NPR Puzzle: Largest City in a Country
Every Sunday, NPR Puzzlemaster Will Shortz, provides a listener challenge, a unique puzzle to solve at home on NPR’s Weekend Edition Sunday. Correct submissions are entered into a drawing and the lucky winner gets to play along with the on air challenge the following week!!!
Here’s an old puzzle from October 2021, from Blaine’s Puzzle Blog
Write down the name of a country and its largest city, one after the other. Hidden in this string, in consecutive letters, is another country’s capital (in six letters)? What is it?
Whew, shouldn’t be too difficult. I just need a few lists, a little R work and I’m on my way. For this challenge I practiced using the rvest package to scrape data tables from the Internet and the stringr package which plays very nice with strings!
Step One – Get a list of countries and their largest city
So, this took a little bit of browsing but I found what appeared to be a pretty good list from a children’s website called Kiddle. This list has what I need so I ran this query to scrape the data and return a dataframe.
library(stringr)
library(rvest)
url <- "https://kids.kiddle.co/List_of_countries_by_largest_and_second_largest_cities"
country_largest <- url %>%
read_html() %>%
html_nodes(xpath='/html/body/div/div/div[2]/div[3]/div[1]/table') %>%
html_table()
country_largest <- country_largest[[1]]
The table wasn’t quite designed with data extraction in mind so it’s not entirely perfect. It looks like the split up headers are combined into the first three rows of the dataframe. Also, this has more information than I need.
country_largest<-country_largest[4:nrow(country_largest),c(1:2)]
This is how I like to run simple subsets. The brackets [,] refer to the rows and vectors of the dataframe. I’m telling R to select all rows from row number 4 to the end. Then, I’m telling r to also give me the first two vectors.
Next, I want a little cleanup and I want to combine the two vectors into a third vector as a single unspaced string using the str_to_upper function from the stringr package.
country_largest[1:2] <-
lapply(country_largest[1:2], str_to_upper)
country_largest$combined <-
paste0(country_largest$`Country or territory`,
country_largest$`City proper`)
The first statement takes each vector and replaces it with a fully capitalized string. I like to do this so I don’t run into any case issues. The second uses the paste0 function to build the full string for Part 1 of the puzzle
names(country_largest) <- c("country", "city", "combined")
Before moving forward, I wanted to change the names to be a bit more friendly. I want to get rid of extra spaces and have simple understandable names.

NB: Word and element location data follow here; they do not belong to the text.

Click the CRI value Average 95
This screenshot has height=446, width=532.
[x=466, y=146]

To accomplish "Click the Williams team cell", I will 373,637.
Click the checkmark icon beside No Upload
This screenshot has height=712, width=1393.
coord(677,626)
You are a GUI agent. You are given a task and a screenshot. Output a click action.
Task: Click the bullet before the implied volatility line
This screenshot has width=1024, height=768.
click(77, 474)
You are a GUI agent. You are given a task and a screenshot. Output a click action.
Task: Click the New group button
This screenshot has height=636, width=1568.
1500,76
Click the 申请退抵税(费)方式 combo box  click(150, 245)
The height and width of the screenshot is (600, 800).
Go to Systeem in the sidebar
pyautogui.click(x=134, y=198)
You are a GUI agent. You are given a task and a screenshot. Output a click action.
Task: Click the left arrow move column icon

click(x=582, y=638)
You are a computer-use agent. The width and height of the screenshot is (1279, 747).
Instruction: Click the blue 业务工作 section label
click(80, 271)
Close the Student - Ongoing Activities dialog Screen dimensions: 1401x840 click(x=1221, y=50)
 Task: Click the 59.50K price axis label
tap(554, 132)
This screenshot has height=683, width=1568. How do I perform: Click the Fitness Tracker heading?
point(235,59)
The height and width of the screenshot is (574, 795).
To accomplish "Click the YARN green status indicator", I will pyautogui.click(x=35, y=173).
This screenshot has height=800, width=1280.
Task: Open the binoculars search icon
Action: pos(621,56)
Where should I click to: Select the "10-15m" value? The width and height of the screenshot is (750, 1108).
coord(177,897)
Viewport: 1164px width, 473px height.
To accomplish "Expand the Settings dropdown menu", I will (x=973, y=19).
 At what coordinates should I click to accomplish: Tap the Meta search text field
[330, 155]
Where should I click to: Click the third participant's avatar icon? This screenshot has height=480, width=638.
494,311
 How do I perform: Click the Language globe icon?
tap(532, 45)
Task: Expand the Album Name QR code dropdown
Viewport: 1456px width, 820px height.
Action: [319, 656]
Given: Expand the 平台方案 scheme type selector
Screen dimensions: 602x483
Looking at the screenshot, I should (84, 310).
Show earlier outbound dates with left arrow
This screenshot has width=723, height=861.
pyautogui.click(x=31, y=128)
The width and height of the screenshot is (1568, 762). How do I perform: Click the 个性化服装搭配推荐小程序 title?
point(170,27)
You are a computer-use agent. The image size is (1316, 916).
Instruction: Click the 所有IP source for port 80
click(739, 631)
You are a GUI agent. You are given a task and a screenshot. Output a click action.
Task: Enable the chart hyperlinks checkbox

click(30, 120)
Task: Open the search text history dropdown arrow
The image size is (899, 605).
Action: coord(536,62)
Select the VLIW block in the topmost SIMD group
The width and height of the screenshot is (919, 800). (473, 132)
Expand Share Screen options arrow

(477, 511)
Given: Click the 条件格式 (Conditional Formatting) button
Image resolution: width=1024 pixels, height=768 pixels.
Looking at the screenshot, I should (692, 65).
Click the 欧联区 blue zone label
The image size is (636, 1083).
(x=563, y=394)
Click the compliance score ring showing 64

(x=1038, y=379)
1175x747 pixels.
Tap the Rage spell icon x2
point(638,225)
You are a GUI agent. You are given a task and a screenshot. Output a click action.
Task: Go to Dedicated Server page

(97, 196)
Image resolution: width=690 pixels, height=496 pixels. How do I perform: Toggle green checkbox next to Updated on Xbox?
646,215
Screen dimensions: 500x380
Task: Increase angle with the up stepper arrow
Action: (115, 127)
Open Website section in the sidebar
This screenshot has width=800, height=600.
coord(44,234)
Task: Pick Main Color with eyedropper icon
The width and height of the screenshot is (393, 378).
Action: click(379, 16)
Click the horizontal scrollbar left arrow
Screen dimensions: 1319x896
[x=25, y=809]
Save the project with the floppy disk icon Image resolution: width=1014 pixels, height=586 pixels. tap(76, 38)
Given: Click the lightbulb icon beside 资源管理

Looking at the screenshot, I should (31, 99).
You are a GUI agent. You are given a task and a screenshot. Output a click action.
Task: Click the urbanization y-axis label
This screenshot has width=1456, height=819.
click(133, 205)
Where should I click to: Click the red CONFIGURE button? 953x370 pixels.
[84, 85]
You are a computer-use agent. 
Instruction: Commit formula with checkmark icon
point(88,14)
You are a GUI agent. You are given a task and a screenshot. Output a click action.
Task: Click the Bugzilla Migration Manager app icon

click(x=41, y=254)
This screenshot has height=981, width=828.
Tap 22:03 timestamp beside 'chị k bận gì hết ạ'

Step Two – Get World Capitals
Wikipedia to the rescue! Everything I need is right here! Also, I’m pulling in the stringr package.
url <- "https://en.wikipedia.org/wiki/List_of_national_capitals"
capitals <- url %>%
read_html() %>%
html_nodes(xpath = '/html/body/div[3]/div[3]/div[5]/div[1]/table[2]') %>%
html_table()
capitals <- capitals[[1]][, 1]
I added [,1] to this to return only the capital cities.
Now for some clean up. I used str_extract from stringr and REGEX to extract the string before an open parenthesis ( There’s a lot of stuff extra notes after the parenthesis on some entries. Since I’m not a regex expert I then ran trimws() to remove any additional whitespace. Finally, I uppercased everything. During this work, capitals becomes a vector and is no longer in a dataframe.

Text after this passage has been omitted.